Test–retest correlation between the total scores of 0.70 suggests adequate reliability of the L-POST. This is in line with a previous report (Vancleef et al., 2015). Our coefficient also fits the range of test–retest correlations found in other visual assessments (Brown et al., 2010). At the subtest level, we found test–retest correlations between 0.22 and 0.79 that were significantly different from zero in all except two of the subtests, further supporting adequate reliability of the L-POST. However, the value of the correlation is small in some subtests (< 0.70), and reliability is therefore limited. ICC estimates also indicate adequate reliability for most subtests but poor reliability in certain subtests.

In contrast to previous work, the current study evaluated practice effects through Bland–Altman analyses and demonstrated good agreement between the measurements taken on two test occasions, supporting the conclusion from the correlation analyses. Furthermore, the results suggest that the reliability of L-POST is stable across all levels of visual perceptual skills and that a change of at least 10 points in the total score represents a genuine difference. However, for each subtest, limits of agreement fluctuated around ± 2, suggesting that any difference within two points may be due to measurement error. This can be problematic in the context of a five-point scale, where a two-point difference represents a 40% change in score.

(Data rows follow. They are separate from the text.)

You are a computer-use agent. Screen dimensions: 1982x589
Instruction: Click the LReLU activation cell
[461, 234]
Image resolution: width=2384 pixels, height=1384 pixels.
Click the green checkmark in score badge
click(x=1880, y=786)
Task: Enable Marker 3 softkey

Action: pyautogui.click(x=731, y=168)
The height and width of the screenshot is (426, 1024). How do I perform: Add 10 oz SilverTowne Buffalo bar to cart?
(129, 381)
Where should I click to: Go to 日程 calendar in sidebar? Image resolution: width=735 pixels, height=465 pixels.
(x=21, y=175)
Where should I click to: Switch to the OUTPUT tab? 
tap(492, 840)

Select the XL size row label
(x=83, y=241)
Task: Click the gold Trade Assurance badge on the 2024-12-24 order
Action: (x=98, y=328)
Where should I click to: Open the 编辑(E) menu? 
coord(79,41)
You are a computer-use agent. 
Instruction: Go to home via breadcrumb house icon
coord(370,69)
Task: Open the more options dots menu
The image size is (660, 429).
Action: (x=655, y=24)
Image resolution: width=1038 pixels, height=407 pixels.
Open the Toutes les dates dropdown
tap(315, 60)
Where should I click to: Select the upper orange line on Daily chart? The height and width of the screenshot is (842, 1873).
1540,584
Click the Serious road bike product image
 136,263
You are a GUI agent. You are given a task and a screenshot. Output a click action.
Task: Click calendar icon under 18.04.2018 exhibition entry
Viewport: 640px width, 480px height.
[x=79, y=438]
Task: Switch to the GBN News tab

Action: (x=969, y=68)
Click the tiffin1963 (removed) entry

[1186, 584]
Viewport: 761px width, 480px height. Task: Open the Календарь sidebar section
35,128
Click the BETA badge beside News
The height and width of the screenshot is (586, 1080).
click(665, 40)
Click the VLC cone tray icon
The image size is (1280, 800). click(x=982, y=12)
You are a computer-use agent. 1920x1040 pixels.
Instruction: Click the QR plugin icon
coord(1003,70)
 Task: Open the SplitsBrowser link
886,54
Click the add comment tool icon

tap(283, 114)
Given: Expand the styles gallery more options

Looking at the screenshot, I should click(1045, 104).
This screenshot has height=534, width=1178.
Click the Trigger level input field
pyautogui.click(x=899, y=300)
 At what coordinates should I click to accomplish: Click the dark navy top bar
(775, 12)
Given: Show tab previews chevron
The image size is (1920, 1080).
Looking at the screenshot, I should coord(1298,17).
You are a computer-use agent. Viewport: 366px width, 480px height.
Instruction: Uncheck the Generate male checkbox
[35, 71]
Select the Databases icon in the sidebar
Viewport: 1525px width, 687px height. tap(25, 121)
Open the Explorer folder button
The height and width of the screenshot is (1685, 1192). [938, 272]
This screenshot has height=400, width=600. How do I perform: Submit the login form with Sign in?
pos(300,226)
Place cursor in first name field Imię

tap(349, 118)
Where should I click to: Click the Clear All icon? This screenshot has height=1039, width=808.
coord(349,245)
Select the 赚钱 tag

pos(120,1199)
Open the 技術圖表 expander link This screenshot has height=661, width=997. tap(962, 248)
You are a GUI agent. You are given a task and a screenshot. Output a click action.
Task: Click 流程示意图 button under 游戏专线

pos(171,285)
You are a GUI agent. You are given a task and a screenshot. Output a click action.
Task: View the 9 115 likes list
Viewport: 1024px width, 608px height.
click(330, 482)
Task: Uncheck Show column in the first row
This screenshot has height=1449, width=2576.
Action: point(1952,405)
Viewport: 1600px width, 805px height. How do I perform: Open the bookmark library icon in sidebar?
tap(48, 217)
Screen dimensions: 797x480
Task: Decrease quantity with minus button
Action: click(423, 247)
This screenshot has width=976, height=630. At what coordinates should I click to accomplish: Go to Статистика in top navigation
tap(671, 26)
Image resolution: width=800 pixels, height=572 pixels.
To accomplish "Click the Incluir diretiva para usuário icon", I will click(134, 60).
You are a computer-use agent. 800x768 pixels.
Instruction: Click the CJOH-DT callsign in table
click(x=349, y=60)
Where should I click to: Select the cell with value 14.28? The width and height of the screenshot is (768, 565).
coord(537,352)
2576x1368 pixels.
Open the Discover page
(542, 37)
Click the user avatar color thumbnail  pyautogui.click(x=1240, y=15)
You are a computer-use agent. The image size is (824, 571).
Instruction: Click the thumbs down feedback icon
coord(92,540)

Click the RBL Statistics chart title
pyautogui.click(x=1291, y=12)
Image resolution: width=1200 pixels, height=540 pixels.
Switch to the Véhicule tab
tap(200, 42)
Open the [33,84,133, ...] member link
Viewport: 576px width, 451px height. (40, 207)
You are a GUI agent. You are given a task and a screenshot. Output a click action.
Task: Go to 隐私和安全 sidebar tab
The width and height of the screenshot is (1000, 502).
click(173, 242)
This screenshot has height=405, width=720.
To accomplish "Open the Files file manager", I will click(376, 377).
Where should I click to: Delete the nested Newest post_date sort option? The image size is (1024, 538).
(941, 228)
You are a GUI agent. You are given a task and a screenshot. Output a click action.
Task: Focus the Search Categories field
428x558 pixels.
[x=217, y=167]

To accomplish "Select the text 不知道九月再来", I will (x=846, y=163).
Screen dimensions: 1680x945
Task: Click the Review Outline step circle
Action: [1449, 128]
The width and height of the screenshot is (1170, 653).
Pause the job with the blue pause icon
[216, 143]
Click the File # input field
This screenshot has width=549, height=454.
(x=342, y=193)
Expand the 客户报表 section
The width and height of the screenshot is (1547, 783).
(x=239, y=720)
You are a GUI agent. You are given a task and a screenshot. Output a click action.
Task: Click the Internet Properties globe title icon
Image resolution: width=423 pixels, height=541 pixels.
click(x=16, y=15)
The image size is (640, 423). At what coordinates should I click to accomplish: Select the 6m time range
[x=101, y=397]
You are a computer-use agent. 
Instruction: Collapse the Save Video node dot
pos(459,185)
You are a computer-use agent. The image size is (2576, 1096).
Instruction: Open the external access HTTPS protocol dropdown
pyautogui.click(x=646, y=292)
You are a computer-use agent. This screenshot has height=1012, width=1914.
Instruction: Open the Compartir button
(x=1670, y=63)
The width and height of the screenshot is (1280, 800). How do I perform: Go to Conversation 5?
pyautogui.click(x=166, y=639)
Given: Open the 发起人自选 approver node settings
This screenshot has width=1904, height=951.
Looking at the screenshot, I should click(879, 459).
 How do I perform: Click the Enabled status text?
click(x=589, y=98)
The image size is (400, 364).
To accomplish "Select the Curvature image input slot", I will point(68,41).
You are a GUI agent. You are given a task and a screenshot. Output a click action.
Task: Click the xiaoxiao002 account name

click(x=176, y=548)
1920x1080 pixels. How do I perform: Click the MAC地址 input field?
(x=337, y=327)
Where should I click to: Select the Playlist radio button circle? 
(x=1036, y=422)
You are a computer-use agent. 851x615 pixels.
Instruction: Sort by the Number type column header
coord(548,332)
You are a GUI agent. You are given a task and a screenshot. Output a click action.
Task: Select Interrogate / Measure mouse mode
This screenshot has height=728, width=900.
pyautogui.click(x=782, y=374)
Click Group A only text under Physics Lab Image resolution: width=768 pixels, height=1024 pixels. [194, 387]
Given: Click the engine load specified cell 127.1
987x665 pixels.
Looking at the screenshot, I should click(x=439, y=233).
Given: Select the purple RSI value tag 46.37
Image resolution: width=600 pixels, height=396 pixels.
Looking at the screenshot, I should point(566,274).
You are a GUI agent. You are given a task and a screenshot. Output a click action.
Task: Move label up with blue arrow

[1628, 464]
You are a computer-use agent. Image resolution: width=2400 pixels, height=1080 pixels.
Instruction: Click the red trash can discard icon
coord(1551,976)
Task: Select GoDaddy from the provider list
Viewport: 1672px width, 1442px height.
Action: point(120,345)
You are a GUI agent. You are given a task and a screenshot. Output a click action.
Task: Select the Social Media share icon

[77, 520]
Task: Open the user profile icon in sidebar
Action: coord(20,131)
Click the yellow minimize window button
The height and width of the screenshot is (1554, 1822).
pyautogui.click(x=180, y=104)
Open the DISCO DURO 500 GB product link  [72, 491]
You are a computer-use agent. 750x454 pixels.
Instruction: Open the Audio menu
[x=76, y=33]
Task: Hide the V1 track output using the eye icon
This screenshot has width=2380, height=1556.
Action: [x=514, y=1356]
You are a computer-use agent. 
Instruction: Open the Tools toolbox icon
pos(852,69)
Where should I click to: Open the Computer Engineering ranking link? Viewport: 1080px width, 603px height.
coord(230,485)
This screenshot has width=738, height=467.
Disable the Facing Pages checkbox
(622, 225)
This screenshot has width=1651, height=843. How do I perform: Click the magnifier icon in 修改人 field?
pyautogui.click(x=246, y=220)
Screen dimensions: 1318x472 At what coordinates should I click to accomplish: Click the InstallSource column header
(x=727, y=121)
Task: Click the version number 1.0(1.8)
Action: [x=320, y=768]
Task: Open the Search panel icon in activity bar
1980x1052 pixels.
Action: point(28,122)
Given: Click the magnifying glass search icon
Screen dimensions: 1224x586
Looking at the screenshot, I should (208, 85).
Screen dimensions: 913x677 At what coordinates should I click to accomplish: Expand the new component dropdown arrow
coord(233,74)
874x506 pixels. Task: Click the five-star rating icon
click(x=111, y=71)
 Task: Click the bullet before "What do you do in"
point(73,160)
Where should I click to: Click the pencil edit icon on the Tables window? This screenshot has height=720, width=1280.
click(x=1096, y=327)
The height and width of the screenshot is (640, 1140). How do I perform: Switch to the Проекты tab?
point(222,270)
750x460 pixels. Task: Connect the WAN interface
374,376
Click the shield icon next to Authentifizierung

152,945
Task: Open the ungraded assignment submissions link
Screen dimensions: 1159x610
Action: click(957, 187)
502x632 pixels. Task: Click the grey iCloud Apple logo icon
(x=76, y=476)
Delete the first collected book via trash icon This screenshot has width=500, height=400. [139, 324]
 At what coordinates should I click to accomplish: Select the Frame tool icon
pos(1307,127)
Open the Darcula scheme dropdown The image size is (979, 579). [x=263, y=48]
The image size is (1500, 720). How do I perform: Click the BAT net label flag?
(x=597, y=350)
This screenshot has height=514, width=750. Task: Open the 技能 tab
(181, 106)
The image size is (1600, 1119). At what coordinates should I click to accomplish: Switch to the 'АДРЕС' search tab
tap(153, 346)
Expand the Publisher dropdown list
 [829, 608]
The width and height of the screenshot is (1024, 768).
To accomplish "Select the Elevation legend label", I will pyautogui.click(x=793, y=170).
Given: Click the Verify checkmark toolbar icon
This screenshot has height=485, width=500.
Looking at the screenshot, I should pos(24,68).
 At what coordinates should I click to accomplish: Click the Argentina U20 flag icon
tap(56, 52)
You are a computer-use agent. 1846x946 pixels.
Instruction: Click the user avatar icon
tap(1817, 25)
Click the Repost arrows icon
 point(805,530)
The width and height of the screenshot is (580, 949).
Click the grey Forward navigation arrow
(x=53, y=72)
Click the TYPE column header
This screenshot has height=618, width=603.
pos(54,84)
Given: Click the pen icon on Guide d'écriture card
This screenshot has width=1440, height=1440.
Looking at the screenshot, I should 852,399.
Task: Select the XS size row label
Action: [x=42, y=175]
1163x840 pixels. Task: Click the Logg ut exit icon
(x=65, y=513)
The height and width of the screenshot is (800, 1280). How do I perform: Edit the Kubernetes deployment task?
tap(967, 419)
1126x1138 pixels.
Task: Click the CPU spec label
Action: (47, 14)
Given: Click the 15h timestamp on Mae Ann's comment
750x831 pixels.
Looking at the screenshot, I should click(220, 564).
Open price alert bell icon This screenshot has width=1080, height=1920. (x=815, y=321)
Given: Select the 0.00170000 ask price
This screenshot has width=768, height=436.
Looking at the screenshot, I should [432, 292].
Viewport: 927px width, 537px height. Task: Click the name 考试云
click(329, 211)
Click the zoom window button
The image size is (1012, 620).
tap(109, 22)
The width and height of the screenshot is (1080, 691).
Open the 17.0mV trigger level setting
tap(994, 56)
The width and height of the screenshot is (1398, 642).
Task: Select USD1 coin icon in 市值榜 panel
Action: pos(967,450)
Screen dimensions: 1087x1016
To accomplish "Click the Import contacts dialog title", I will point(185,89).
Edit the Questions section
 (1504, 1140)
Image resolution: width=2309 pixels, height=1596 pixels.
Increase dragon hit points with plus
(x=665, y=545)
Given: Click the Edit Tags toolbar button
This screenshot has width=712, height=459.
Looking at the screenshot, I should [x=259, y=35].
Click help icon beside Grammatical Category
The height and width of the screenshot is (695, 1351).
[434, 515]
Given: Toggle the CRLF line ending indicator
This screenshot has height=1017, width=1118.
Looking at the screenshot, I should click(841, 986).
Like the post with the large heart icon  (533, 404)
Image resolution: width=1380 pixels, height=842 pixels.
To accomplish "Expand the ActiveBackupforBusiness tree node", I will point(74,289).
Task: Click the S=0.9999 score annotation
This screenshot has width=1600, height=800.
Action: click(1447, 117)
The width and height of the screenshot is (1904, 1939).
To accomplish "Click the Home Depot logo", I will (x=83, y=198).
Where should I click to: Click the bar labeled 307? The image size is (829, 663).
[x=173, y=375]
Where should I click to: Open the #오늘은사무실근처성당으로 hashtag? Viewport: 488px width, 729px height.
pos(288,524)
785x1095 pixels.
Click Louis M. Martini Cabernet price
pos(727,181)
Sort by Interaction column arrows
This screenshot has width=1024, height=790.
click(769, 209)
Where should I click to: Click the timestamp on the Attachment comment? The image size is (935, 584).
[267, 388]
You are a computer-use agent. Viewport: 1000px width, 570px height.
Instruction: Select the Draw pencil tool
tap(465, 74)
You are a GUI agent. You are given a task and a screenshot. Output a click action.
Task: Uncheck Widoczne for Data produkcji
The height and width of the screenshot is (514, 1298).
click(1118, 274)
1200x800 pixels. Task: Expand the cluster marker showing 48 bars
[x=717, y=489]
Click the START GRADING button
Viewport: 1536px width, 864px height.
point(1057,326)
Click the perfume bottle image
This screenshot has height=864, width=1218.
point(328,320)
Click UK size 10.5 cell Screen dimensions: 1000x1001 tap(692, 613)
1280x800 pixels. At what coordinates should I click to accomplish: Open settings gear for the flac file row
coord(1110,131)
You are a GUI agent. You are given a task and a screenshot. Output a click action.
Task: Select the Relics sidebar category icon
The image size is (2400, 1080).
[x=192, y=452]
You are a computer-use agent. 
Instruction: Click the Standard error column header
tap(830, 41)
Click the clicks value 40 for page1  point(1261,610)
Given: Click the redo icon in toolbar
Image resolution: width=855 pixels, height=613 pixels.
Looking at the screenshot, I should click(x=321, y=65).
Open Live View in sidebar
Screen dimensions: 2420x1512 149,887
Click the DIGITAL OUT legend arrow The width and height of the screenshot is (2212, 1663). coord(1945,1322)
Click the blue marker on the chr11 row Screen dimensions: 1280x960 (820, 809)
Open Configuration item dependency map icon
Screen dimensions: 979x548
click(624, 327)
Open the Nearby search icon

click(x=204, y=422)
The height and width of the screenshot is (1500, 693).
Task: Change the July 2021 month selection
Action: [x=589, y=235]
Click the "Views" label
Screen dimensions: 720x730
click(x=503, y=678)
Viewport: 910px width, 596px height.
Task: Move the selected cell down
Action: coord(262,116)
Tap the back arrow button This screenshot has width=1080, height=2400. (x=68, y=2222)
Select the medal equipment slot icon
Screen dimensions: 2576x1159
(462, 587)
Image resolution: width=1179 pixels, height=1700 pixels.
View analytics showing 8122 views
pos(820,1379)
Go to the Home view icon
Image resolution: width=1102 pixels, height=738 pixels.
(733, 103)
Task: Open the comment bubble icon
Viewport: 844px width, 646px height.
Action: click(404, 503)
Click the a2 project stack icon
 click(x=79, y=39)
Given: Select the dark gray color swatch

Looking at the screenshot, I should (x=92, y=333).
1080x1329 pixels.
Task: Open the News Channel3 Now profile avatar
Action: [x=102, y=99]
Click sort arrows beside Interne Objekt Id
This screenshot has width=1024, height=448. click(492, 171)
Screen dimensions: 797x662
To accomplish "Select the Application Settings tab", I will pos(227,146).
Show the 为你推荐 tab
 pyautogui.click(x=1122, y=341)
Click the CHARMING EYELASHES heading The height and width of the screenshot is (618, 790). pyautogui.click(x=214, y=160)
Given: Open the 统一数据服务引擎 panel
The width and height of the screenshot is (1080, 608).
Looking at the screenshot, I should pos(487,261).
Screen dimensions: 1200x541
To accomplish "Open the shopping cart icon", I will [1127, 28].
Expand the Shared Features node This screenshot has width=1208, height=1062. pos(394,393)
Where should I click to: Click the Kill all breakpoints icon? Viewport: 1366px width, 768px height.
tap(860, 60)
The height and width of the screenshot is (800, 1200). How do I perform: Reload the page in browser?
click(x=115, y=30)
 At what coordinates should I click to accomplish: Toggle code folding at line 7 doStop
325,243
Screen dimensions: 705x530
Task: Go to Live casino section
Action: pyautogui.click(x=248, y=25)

Multilevel modelling confirmed the absence of a practice effect and showed that the time between sessions did not predict the total score. More importantly, our alternative approach addressed the lack of ecological validity that traditional reliability studies experience. We showed that test–retest reliability of L-POST is stable across different time intervals and for multiple sessions, which reflects the clinical reality better than a fixed time interval and only one retest. This suggests that the L-POST is suitable for repeat administration, even at short intervals.

A limitation of the current study is that ceiling effects in L-POST scores might have negatively affected the correlations. The high average level of education in the sample might also have resulted in higher scores. A previous study showed a significant but small effect of education levels on L-POST performance (F(4, 1565) = 26.01, p < .001, ω2 = .06). Despite a potential ceiling effect, our Bland–Altman analyses and multilevel modelling reached convergent results as the correlation analyses, supporting an adequate reliability of the L-POST. Future inclusion of patient populations would diversify the sample and minimise ceiling effects. Second, data were collected online with little control or knowledge of the test conditions. We compensated for this lack of control by using strict inclusion criteria: only data with no reported technical issues or interruptions were included in the analyses.

In conclusion, this study demonstrated adequate reliability of L-POST and the absence of a practice effect. The total score is sufficiently reliable, whereas meaningful interpretation of a change in subtest scores is only advisable when the difference is at least two points.